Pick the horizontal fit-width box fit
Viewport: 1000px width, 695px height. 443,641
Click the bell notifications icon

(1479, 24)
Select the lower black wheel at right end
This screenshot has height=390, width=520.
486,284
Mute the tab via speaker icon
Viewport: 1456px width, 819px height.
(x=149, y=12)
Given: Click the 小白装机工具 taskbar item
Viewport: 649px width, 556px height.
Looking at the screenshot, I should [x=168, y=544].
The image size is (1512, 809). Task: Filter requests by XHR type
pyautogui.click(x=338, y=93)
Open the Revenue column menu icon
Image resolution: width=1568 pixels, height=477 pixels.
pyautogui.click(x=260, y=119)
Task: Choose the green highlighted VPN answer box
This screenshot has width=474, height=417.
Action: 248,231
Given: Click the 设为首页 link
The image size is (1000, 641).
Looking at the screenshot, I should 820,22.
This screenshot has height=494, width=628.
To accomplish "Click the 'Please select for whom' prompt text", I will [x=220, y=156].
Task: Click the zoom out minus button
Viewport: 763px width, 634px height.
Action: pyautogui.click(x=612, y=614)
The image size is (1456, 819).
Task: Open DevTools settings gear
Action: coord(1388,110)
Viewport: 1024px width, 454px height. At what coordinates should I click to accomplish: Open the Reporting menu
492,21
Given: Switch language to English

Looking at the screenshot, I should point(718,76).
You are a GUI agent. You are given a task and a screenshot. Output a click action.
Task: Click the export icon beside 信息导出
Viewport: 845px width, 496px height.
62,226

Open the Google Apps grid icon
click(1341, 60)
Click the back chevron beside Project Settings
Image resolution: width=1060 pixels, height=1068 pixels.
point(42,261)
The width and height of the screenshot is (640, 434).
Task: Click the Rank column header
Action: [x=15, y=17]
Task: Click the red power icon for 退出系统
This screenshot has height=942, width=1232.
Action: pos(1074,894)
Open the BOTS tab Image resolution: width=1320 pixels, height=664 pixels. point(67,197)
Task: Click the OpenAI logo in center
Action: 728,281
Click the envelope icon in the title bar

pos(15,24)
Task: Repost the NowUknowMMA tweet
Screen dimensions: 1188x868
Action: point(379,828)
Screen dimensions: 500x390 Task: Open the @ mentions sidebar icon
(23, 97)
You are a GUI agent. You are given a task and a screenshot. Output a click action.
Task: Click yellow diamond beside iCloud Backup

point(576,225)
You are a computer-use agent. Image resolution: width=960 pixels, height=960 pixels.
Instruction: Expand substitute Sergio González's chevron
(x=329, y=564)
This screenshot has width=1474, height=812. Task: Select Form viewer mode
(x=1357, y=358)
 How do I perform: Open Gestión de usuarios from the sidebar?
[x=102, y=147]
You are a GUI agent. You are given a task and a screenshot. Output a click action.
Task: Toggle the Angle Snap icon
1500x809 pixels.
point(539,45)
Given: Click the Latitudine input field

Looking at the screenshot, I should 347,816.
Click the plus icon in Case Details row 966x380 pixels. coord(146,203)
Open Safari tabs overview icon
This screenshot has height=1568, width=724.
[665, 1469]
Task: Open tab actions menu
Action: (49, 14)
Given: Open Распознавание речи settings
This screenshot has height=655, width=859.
● ● ●
**Exercise prompt:** Can you reproduce all the items above, substituting "desktop agent" for "GUI agent" and leaving everything else unchanged?

**Final result:**
Pick the horizontal fit-width box fit
Viewport: 1000px width, 695px height. 443,641
Click the bell notifications icon

(1479, 24)
Select the lower black wheel at right end
This screenshot has height=390, width=520.
486,284
Mute the tab via speaker icon
Viewport: 1456px width, 819px height.
(x=149, y=12)
Given: Click the 小白装机工具 taskbar item
Viewport: 649px width, 556px height.
Looking at the screenshot, I should [x=168, y=544].
The image size is (1512, 809). Task: Filter requests by XHR type
pyautogui.click(x=338, y=93)
Open the Revenue column menu icon
Image resolution: width=1568 pixels, height=477 pixels.
pyautogui.click(x=260, y=119)
Task: Choose the green highlighted VPN answer box
This screenshot has width=474, height=417.
Action: 248,231
Given: Click the 设为首页 link
The image size is (1000, 641).
Looking at the screenshot, I should 820,22.
This screenshot has height=494, width=628.
To accomplish "Click the 'Please select for whom' prompt text", I will [x=220, y=156].
Task: Click the zoom out minus button
Viewport: 763px width, 634px height.
Action: pyautogui.click(x=612, y=614)
The image size is (1456, 819).
Task: Open DevTools settings gear
Action: coord(1388,110)
Viewport: 1024px width, 454px height. At what coordinates should I click to accomplish: Open the Reporting menu
492,21
Given: Switch language to English

Looking at the screenshot, I should point(718,76).
You are a desktop agent. You are given a task and a screenshot. Output a click action.
Task: Click the export icon beside 信息导出
Viewport: 845px width, 496px height.
62,226

Open the Google Apps grid icon
click(1341, 60)
Click the back chevron beside Project Settings
Image resolution: width=1060 pixels, height=1068 pixels.
point(42,261)
The width and height of the screenshot is (640, 434).
Task: Click the Rank column header
Action: [x=15, y=17]
Task: Click the red power icon for 退出系统
This screenshot has height=942, width=1232.
Action: pos(1074,894)
Open the BOTS tab Image resolution: width=1320 pixels, height=664 pixels. point(67,197)
Task: Click the OpenAI logo in center
Action: 728,281
Click the envelope icon in the title bar

pos(15,24)
Task: Repost the NowUknowMMA tweet
Screen dimensions: 1188x868
Action: point(379,828)
Screen dimensions: 500x390 Task: Open the @ mentions sidebar icon
(23, 97)
You are a desktop agent. You are given a task and a screenshot. Output a click action.
Task: Click yellow diamond beside iCloud Backup

point(576,225)
You are a computer-use agent. Image resolution: width=960 pixels, height=960 pixels.
Instruction: Expand substitute Sergio González's chevron
(x=329, y=564)
This screenshot has width=1474, height=812. Task: Select Form viewer mode
(x=1357, y=358)
 How do I perform: Open Gestión de usuarios from the sidebar?
[x=102, y=147]
You are a desktop agent. You are given a task and a screenshot. Output a click action.
Task: Toggle the Angle Snap icon
1500x809 pixels.
point(539,45)
Given: Click the Latitudine input field

Looking at the screenshot, I should 347,816.
Click the plus icon in Case Details row 966x380 pixels. coord(146,203)
Open Safari tabs overview icon
This screenshot has height=1568, width=724.
[665, 1469]
Task: Open tab actions menu
Action: (49, 14)
Given: Open Распознавание речи settings
This screenshot has height=655, width=859.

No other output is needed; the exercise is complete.